Re: Article on possible improvements to C++

"Balog Pal" <>
Mon, 30 Nov 2009 22:00:29 +0100
"Joshua Maurice" <>

The style is like:
- 'delete' is forbidden in "client" code. It is privilige
of the the few library classes that serve as managers.
Like auto_ptr.

and who holds the auto-ptr?

It's a stupid rule anyway. It doesn't work in practice. The
real rule for memory management is not to use dynamic allocation
at all, except when the object lifetime is explicit (e.g. a call
in a telephone system). And of course then, your design (or
more directly, your requirements specification) determines when
the object should be deleted.

A new way I've been thinking about RAII is the following: All "free
resource calls", like delete, release mutex, close connection, etc.,
should be made only inside destructors. Specifically, all resources at
all times should have a clearly identified owner who frees the
resource in its destructor, or the resource is a stack object. It's
easy to extend this idea to shared ownership. Optionally, you can free
resources early as long as the resource still has an owner which would
still free the resource if you "accidentally" commented out the early

The idea is that maintaining the invariant of "ownership" using
destructors produces easier to follow code, and less leaky code. RAII
is all about ownership responsibilities. I haven't taken enough time
to look through all examples, so please treat this as a tentative idea
from myself. Obviously there will be exceptions to this rule, I think.

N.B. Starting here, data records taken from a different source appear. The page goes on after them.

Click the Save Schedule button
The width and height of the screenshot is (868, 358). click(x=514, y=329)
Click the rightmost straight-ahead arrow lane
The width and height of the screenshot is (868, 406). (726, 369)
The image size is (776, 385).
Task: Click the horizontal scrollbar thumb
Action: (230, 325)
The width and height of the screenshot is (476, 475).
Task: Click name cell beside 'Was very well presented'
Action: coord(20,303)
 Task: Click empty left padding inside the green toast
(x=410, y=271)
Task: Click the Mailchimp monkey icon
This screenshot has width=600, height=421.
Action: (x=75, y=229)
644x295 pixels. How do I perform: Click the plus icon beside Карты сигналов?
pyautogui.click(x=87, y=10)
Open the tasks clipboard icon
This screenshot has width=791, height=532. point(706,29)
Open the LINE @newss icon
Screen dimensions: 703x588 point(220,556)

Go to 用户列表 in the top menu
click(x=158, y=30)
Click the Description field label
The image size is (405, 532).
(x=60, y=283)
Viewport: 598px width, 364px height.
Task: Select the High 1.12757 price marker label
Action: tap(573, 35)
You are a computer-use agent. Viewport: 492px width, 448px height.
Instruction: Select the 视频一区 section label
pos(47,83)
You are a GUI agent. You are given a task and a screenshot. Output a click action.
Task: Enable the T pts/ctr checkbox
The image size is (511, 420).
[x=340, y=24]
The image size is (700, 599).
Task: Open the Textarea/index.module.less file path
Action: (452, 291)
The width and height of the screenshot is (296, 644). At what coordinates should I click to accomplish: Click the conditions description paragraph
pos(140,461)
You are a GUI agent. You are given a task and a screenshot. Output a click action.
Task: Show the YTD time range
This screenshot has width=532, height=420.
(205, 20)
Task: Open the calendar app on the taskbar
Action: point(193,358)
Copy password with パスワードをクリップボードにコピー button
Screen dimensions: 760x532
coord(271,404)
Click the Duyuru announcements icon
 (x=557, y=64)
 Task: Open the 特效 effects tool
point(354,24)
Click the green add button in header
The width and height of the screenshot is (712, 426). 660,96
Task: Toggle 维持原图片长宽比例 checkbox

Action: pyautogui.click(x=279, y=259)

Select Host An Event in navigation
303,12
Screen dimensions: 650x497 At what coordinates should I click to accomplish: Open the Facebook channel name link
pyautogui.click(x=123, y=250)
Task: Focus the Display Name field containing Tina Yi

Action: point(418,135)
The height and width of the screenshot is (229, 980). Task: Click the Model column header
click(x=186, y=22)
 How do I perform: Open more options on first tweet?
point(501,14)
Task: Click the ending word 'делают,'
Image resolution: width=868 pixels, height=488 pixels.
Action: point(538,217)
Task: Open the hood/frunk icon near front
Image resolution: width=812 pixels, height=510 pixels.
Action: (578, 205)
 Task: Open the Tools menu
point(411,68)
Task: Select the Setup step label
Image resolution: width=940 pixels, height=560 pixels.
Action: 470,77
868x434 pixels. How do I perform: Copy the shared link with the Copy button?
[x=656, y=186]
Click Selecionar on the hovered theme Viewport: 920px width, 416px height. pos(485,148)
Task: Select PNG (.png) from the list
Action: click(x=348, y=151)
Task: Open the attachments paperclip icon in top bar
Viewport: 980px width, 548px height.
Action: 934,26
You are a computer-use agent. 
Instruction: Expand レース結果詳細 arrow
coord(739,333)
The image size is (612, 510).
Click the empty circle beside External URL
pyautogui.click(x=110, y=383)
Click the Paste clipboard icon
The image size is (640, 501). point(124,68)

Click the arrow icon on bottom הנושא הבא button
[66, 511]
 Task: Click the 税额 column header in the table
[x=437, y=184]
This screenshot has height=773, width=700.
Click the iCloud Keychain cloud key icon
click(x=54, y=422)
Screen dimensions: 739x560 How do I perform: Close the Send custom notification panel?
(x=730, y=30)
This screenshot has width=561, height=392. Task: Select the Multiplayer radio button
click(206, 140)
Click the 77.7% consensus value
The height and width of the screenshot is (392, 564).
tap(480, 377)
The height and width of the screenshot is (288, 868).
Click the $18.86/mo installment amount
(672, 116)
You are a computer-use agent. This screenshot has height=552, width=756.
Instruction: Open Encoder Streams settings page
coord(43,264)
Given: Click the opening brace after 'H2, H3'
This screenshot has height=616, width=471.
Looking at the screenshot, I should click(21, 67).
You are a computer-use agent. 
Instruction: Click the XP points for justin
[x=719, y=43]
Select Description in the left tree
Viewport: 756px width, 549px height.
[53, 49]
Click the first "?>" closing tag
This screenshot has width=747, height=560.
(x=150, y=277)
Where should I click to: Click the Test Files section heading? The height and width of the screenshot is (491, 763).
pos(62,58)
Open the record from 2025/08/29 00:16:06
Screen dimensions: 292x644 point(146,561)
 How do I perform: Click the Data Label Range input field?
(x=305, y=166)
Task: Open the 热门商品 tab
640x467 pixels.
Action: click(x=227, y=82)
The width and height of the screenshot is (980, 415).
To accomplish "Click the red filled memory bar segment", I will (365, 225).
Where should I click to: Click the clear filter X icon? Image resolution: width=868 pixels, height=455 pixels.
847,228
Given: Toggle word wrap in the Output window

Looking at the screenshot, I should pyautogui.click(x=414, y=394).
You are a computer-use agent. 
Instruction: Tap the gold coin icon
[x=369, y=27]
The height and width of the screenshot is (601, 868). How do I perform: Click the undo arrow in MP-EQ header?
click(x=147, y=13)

That's practicly the same thing I was talking about. Not stupid at all, and
passed the test of the real life in practice. Possibly my ise of "client"
code is not clear -- I keep keep the handlers themselves (that have the
dtors) as "library" code. Which has a different life cycle. Maybe
"framework" would be a better name.

Early drop can be done through the .reset() interface (or its equivalent in
the manager), and commenting it out just results in keeping the thing little

I don't get what would be the problem with non-stack-frame limited
resources -- the manager may be at some outer block, or a member of the
class, but eventually it will bite the dust too.